**What this task involves**
The records below must be retyped exactly.
^^^^^^^^
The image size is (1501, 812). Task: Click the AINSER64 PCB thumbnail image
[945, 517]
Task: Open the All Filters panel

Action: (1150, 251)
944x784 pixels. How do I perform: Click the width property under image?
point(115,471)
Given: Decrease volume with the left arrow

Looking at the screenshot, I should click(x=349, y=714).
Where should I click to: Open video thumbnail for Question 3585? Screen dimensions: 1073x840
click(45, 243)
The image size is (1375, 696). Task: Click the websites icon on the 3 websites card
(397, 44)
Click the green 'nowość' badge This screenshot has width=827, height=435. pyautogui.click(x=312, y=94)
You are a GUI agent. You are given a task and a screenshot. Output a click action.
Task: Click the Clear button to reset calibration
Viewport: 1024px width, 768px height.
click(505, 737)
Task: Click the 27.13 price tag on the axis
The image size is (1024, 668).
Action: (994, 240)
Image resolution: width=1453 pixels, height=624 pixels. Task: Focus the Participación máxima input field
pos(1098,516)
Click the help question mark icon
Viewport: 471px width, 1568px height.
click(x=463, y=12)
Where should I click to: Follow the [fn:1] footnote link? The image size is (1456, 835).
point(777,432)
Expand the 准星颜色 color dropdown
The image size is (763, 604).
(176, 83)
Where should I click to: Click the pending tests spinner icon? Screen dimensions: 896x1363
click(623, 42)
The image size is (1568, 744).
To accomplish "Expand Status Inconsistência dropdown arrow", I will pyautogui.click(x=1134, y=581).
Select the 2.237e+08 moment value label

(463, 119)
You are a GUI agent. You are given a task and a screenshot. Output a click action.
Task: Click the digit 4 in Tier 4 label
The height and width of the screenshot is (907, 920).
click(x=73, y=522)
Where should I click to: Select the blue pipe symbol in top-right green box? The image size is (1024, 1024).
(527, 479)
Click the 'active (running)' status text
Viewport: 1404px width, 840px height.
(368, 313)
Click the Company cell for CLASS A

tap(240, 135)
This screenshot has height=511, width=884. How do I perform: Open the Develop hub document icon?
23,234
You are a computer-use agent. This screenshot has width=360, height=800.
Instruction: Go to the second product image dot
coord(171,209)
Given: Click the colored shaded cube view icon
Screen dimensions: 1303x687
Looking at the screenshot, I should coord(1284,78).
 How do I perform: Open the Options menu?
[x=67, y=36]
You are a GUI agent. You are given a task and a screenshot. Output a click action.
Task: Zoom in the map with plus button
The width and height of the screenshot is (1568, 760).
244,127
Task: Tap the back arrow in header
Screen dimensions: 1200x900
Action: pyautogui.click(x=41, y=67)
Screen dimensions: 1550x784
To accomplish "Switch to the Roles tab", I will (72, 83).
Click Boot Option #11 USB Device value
^^^^^^^^
**Written response**
The image size is (1501, 812). Task: Click the AINSER64 PCB thumbnail image
[945, 517]
Task: Open the All Filters panel

Action: (1150, 251)
944x784 pixels. How do I perform: Click the width property under image?
point(115,471)
Given: Decrease volume with the left arrow

Looking at the screenshot, I should click(x=349, y=714).
Where should I click to: Open video thumbnail for Question 3585? Screen dimensions: 1073x840
click(45, 243)
The image size is (1375, 696). Task: Click the websites icon on the 3 websites card
(397, 44)
Click the green 'nowość' badge This screenshot has width=827, height=435. pyautogui.click(x=312, y=94)
You are a GUI agent. You are given a task and a screenshot. Output a click action.
Task: Click the Clear button to reset calibration
Viewport: 1024px width, 768px height.
click(505, 737)
Task: Click the 27.13 price tag on the axis
The image size is (1024, 668).
Action: (994, 240)
Image resolution: width=1453 pixels, height=624 pixels. Task: Focus the Participación máxima input field
pos(1098,516)
Click the help question mark icon
Viewport: 471px width, 1568px height.
click(x=463, y=12)
Where should I click to: Follow the [fn:1] footnote link? The image size is (1456, 835).
point(777,432)
Expand the 准星颜色 color dropdown
The image size is (763, 604).
(176, 83)
Where should I click to: Click the pending tests spinner icon? Screen dimensions: 896x1363
click(623, 42)
The image size is (1568, 744).
To accomplish "Expand Status Inconsistência dropdown arrow", I will pyautogui.click(x=1134, y=581).
Select the 2.237e+08 moment value label

(463, 119)
You are a GUI agent. You are given a task and a screenshot. Output a click action.
Task: Click the digit 4 in Tier 4 label
The height and width of the screenshot is (907, 920).
click(x=73, y=522)
Where should I click to: Select the blue pipe symbol in top-right green box? The image size is (1024, 1024).
(527, 479)
Click the 'active (running)' status text
Viewport: 1404px width, 840px height.
(368, 313)
Click the Company cell for CLASS A

tap(240, 135)
This screenshot has height=511, width=884. How do I perform: Open the Develop hub document icon?
23,234
You are a computer-use agent. This screenshot has width=360, height=800.
Instruction: Go to the second product image dot
coord(171,209)
Given: Click the colored shaded cube view icon
Screen dimensions: 1303x687
Looking at the screenshot, I should coord(1284,78).
 How do I perform: Open the Options menu?
[x=67, y=36]
You are a GUI agent. You are given a task and a screenshot. Output a click action.
Task: Zoom in the map with plus button
The width and height of the screenshot is (1568, 760).
244,127
Task: Tap the back arrow in header
Screen dimensions: 1200x900
Action: pyautogui.click(x=41, y=67)
Screen dimensions: 1550x784
To accomplish "Switch to the Roles tab", I will (72, 83).
Click Boot Option #11 USB Device value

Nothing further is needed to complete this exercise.